Julie Sliga, LPC is a trauma-informed therapist in Portland, Oregon offering evidence-based, mind-body therapy for chronic pain, chronic illness, trauma, anxiety, and work stress and burnout. Her approach integrates EMDR, Pain Reprocessing Therapy (PRT), Compassion-Focused Therapy (CFT), Acceptance and Commitment Therapy (ACT), CBT, and somatic and polyvagal-informed practices. Julie also incorporates attachment-focused therapy and parts work rooted in relational neuroscience and attachment-based care. She provides in-person sessions on Fridays and telehealth across Oregon. Julie provides trauma-informed career counseling through a trauma-informed lens, supporting clients facing burnout, work stress, neurodivergence, and complex relationships with productivity and identity. Julie is in-network with PacificSource and CareOregon (OHP/Medicaid), and offers a limited number of sliding-scale therapy sessions based on availability.

EMDR for Chronic Pain:
When the Body Remembers

When Pain Touches Everything

Chronic pain is so much more than a medical diagnosis. It can carry fear, overwhelm, grief, and the ache of experiences that never had a chance to be processed.

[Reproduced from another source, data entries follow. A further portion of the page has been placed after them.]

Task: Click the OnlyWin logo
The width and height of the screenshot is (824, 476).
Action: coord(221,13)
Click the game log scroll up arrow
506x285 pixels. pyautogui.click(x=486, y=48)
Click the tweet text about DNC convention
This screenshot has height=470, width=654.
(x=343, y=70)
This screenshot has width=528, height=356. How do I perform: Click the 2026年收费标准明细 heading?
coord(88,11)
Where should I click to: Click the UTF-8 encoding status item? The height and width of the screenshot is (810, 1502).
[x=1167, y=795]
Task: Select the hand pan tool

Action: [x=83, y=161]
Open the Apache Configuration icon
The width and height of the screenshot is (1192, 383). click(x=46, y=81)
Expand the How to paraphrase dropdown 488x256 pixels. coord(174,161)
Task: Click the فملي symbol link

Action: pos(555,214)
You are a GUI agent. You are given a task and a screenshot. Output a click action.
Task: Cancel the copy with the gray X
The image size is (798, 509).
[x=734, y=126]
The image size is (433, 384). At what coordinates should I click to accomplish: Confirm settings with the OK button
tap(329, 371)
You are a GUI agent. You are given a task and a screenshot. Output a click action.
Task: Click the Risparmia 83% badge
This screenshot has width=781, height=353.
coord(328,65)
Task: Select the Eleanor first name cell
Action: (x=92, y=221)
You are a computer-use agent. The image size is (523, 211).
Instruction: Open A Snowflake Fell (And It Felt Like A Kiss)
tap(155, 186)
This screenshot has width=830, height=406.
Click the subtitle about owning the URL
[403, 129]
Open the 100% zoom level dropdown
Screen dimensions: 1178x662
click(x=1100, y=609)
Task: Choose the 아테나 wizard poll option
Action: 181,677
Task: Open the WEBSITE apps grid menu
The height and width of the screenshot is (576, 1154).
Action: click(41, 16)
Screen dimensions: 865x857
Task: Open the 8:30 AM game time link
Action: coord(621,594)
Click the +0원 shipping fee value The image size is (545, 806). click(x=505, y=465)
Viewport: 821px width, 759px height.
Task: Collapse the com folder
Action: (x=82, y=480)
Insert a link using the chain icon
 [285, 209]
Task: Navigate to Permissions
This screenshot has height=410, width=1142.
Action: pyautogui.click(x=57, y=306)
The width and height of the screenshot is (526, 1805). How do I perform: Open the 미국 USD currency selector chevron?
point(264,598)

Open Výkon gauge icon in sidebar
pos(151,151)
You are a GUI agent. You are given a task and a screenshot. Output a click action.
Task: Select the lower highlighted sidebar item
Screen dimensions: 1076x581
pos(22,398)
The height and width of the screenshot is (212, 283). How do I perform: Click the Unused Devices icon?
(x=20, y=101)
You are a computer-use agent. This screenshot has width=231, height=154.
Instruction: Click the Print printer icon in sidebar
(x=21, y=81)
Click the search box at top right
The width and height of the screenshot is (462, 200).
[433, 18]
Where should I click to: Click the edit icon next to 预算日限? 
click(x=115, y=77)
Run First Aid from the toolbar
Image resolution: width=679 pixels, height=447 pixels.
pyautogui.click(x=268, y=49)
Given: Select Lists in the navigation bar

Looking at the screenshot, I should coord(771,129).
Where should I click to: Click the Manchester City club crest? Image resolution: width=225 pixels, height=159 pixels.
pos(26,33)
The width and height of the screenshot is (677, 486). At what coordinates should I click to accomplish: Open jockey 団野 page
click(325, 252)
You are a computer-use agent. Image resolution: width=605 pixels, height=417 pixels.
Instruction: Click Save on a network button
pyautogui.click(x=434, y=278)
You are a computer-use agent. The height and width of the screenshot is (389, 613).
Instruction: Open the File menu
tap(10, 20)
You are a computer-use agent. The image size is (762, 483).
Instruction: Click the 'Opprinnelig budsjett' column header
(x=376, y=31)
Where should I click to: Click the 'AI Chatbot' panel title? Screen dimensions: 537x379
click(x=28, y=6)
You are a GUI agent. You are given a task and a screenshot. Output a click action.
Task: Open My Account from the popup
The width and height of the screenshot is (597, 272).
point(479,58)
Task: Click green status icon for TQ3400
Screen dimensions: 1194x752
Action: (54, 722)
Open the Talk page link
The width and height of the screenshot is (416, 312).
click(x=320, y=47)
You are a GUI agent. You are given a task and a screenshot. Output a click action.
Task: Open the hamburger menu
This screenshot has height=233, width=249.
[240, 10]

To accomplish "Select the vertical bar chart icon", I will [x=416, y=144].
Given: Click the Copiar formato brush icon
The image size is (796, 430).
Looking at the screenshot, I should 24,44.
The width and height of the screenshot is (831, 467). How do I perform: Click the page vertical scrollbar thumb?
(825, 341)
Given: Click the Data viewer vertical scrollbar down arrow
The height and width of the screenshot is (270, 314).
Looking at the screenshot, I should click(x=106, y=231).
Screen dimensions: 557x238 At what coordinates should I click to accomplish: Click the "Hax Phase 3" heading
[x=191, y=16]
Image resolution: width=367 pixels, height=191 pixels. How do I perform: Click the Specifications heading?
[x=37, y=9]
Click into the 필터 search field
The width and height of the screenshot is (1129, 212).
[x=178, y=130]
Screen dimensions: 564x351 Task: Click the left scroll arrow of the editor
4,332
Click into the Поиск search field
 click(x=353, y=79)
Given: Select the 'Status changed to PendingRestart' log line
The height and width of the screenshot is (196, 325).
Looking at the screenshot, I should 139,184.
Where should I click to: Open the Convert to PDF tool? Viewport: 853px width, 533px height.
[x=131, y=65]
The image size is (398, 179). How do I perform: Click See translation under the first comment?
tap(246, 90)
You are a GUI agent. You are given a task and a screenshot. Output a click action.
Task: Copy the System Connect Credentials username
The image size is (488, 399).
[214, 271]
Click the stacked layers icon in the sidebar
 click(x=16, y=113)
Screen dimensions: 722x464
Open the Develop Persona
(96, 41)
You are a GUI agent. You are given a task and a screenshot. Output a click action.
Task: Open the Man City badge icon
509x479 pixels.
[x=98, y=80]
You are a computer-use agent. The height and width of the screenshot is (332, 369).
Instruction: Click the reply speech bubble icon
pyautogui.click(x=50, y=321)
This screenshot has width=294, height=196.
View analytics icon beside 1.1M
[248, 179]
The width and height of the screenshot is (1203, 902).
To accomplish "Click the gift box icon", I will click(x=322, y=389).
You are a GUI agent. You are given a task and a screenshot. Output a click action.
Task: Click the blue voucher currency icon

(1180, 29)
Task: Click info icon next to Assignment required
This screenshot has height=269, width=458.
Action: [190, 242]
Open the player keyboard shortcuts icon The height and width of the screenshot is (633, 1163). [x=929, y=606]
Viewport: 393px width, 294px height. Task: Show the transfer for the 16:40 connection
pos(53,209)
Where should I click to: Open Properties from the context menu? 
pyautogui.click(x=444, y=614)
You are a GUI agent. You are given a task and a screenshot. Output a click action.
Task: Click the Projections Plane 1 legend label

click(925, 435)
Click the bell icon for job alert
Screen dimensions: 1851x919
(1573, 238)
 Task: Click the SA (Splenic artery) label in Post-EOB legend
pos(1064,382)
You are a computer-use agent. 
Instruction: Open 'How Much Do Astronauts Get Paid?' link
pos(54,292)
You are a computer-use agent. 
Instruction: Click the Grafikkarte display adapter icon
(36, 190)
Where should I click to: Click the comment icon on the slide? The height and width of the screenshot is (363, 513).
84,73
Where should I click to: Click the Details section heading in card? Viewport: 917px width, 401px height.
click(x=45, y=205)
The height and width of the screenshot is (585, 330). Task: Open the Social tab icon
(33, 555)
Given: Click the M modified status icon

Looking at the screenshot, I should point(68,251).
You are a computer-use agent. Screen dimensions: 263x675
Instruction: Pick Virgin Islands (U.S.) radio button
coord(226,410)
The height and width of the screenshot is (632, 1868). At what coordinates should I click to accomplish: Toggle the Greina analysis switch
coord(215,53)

And it doesn’t stay in one part of your life—it has tentacles. It can reach into your relationships, your work, your ability to focus, your sleep, your sense of self. It can shape how you move through the world, how much you say yes to, how much you trust your body, how connected you feel to others. Even the simplest things—like planning ahead or feeling spontaneous—can start to feel like too much.

Pain can narrow a life. Therapy can help widen it again.

For many people, pain is also tangled up with the body’s memory of what it’s been through.
That might include an accident or injury.
It might include years of being dismissed by providers.
It might include the quiet, ongoing stress of living in a body that never quite feels safe.

EMDR (Eye Movement Desensitization and Reprocessing) is best known as a trauma therapy—but it’s also being used to help people living with chronic pain begin to untangle those deeper threads.

What exactly is EMDR?

At its core, EMDR helps the brain and body process unhealed experiences. Instead of re-telling your story over and over again, we work in short, focused phases—often using eye movements or tapping (called bilateral stimulation) to support the brain’s natural ability to connect the dots, release stored distress, and bring the nervous system into more balance.

EMDR is structured but flexible.
It’s powerful, but it doesn’t have to be overwhelming.
And it’s absolutely adaptable for people living with illness, fatigue, or pain.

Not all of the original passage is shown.